I went to Amherst College – it is clearly one of the 20 best colleges in America (I have to say that of course). Its economics department gave birth to Joe Stiglitz and I faithfully studied Stiglitzian economics for three years as a student there. Upon completing that, I spent two years as an investment banker for a boutique M&A firm on Wall Street. I then spent five years obtaining a PhD in Economics from Cornell University.
So, that’s 8 years of formal training in economics, and many thousands of hours of informal training.
While at Cornell I taught my own course in Labor Economics for two years.
I spent two years as an Assistant Professor at Centre College (home of the Vice Presidential debates and also the college with the largest percentage of alumni that donate to their school – people love Centre College).
I then spent two years as a Senior Economist (i.e. a researcher/writer) at an Economic Research organization, where I also was responsible for running a summer economics education program.
I have been teaching undergraduates here at the U of Rochester for four full years and am in my fifth year.
…
Yet …
I am not allowed to teach economics in a public high school. In fact, much of the economics taught is done by Social Studies and History teachers. More than one of my students has told me that their version of economics was either a stock market trading game … or a series of Michael Moore videos and Naomi Klein books. I know the above sounds a bit like an argument from authority (I don’t like hearing people who say, “I have XX years of experience therefore I am …”) but I think the point here is worth making.
Have a nice day.
To teach economics in high school you take pedagogy 103 through 452. You also take Econ 101, which resolves the apparent contradiction between destruction of capitalism and an insolvent public pension plan, using New Math.
My daughter, a senior with a standing of #5 in her class, is currently taking economics. Her current project is more akin to running a family budget rather than learning the intracacies of economics. In her project, she bought a new car because her income said she could afford it. I asked her if she bought local, then I laughed…
I was lucky, my first econ class ever was as a senior in high school at McQ. The teacher was great, he started with the concept of scarcity. Trade-offs were everywhere. We also of course did a stock-market project, but considering it was high school the fundamentals were pretty sound. Of course my college undergrad classes were overtly Keynesian. In this world the Austrians didn’t even exist and Friedman was a lone crackpot. 😉
Our AP Economics teacher, a nice guy, had zero formal training in economics, I therefore self studied taught myself about cost push and demand pull inflation (this is standard curricular material still!?!?!) and thought I knew something about economics. Thankfully, I had Steve Landsburg, who also does not have a degree in economics 🙂 teach me Intermediate Price Theory as my first experience in the subject.

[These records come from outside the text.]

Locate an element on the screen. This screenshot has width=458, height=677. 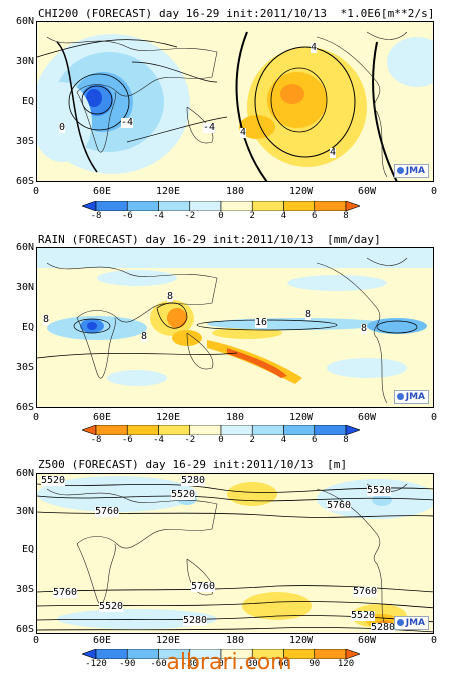
colorbar-tick-label: -4 is located at coordinates (158, 216).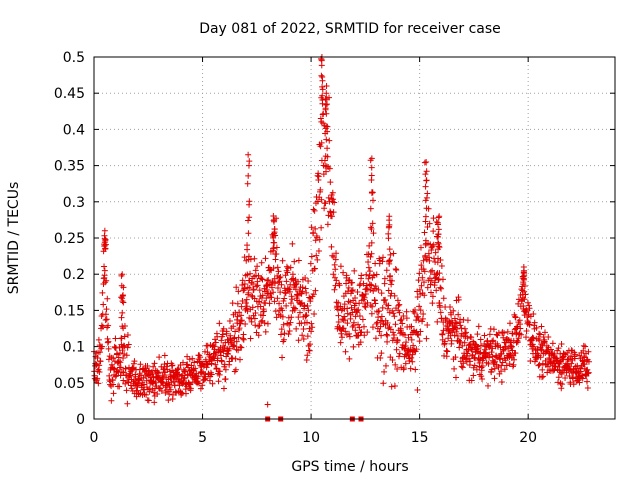  I want to click on y-tick-label: 0.45, so click(70, 94).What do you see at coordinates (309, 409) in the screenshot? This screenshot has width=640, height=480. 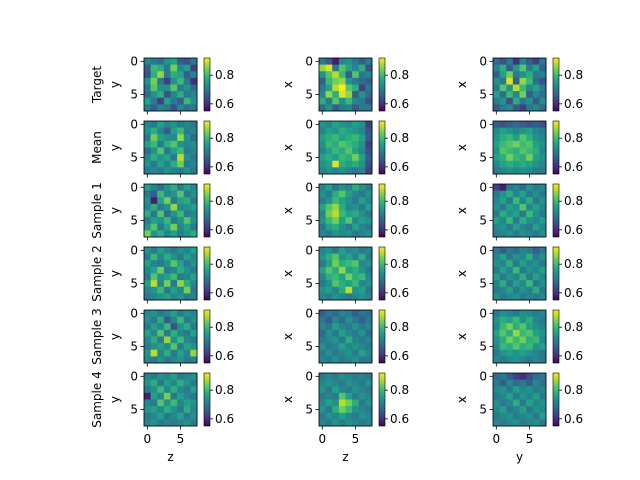 I see `y-tick-label: 5` at bounding box center [309, 409].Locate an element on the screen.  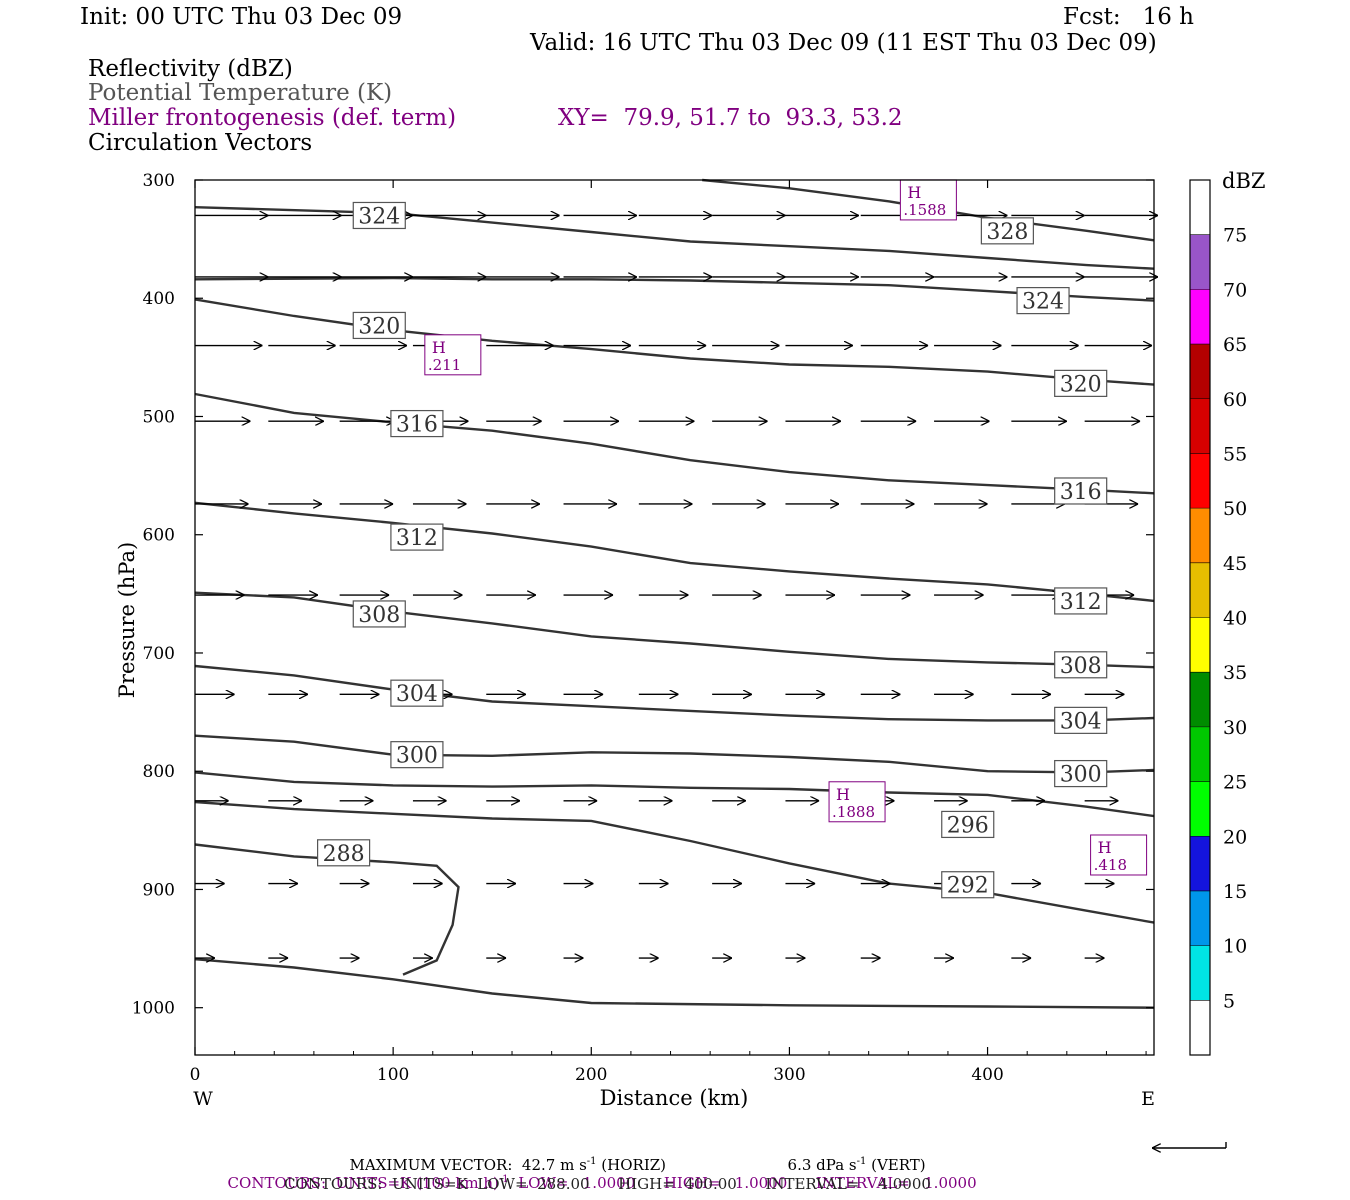
max-vector-vert: 6.3 dPa s is located at coordinates (822, 1165). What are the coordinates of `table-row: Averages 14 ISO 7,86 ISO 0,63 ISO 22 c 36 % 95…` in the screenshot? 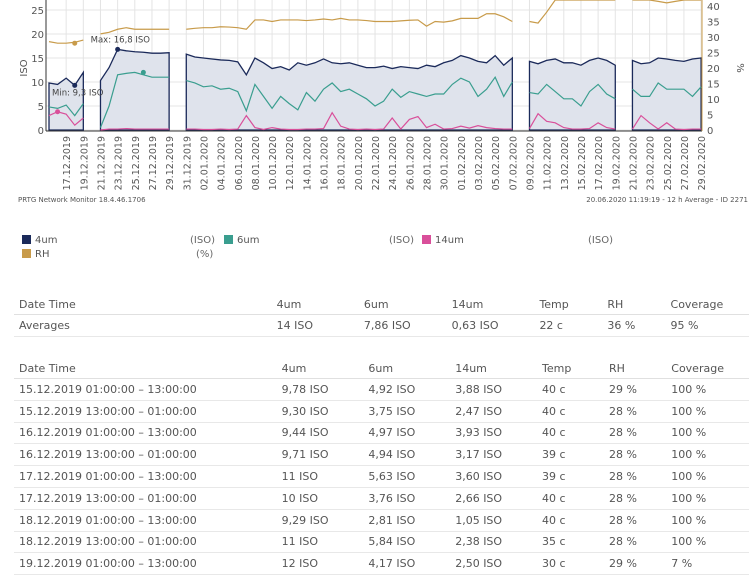 It's located at (382, 326).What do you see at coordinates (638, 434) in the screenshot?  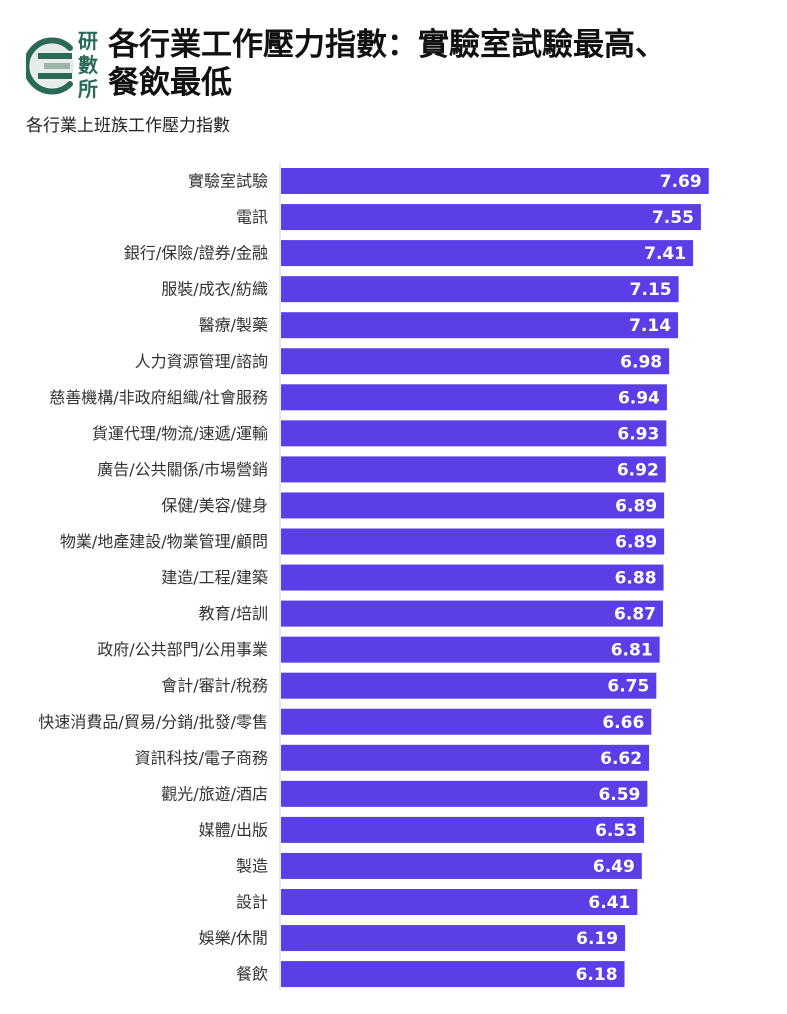 I see `value-label: 6.93` at bounding box center [638, 434]. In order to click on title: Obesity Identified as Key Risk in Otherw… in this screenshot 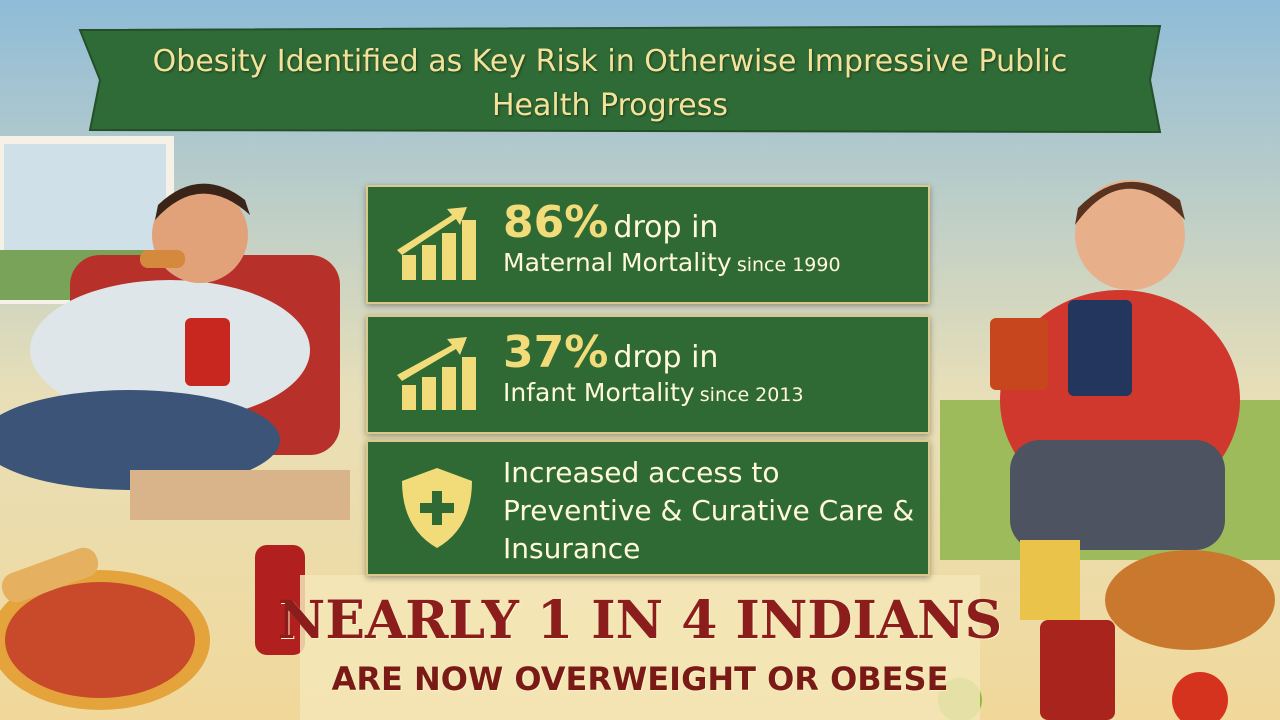, I will do `click(610, 84)`.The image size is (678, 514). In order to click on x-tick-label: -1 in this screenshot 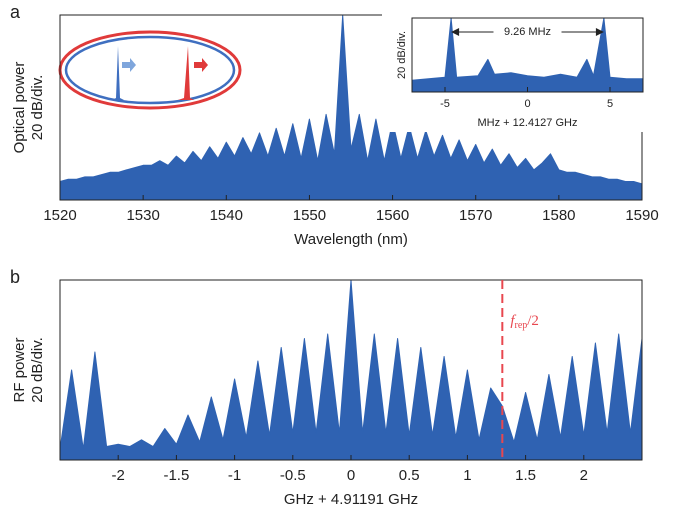, I will do `click(234, 476)`.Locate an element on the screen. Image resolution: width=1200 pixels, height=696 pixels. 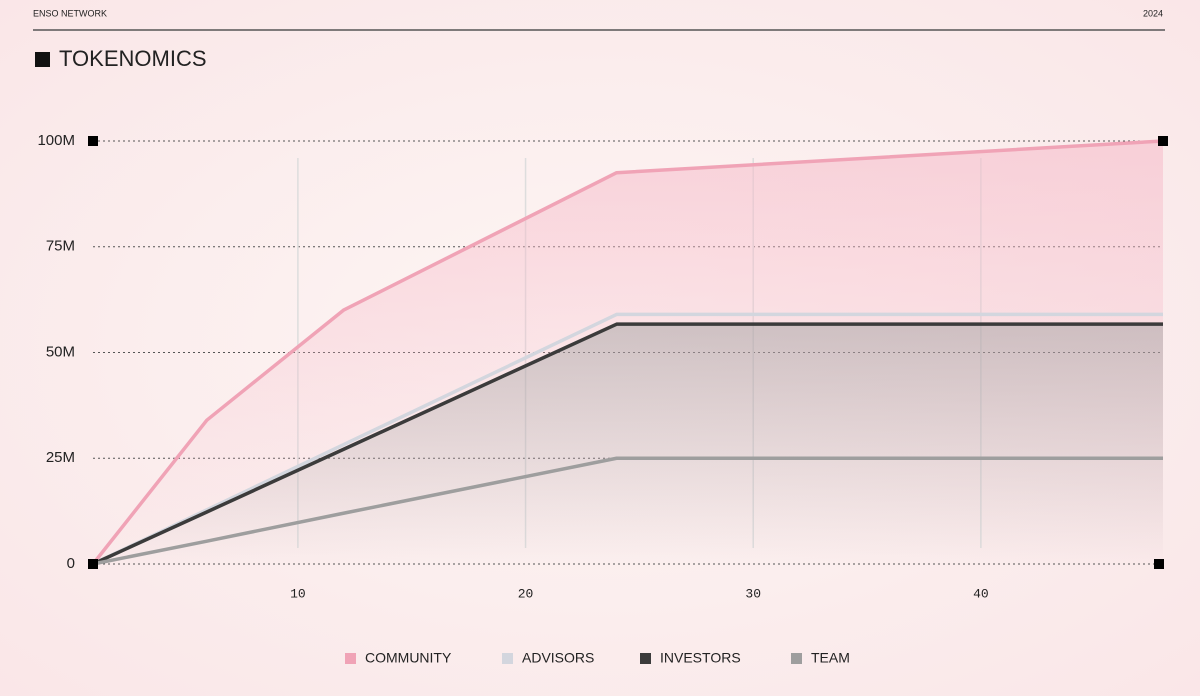
legend-label: INVESTORS is located at coordinates (700, 658).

I was hooked ever since.
Many, beyond Economics 102 and Samuelson, have had little formal training in economics.
In my mother’s era, they taught “civics” which included an appreciation of the US Constitution, but in those days they taught history, not “social studies.”
They also, mirabile dictu, taught math. I have been through my uncle’s math books which illuminate Newton, though no better than my math teacher, a most gifted man.
Wintercow often reminds me of Bulkington, a character from Mellville in a chapter called The Lee Shore battled the wind against the terrible forces that conspired to wreck us. His students love him.
Moreover, Amherst is an illustrious college. Wintercow may rank it in the top twenty along with Georgetown, but we all know that only about six hundred a year get into Amherst, about 597 is their first choice; Penn and Emory are their backup schools, along with Trinity.
Centre College may beat them all as a free academic institution. As far as state colleges go, I would also vote for Mary Washington, my daughter’s alma mater.
To Wintercow’s point about government work rules and the guild problem, QED.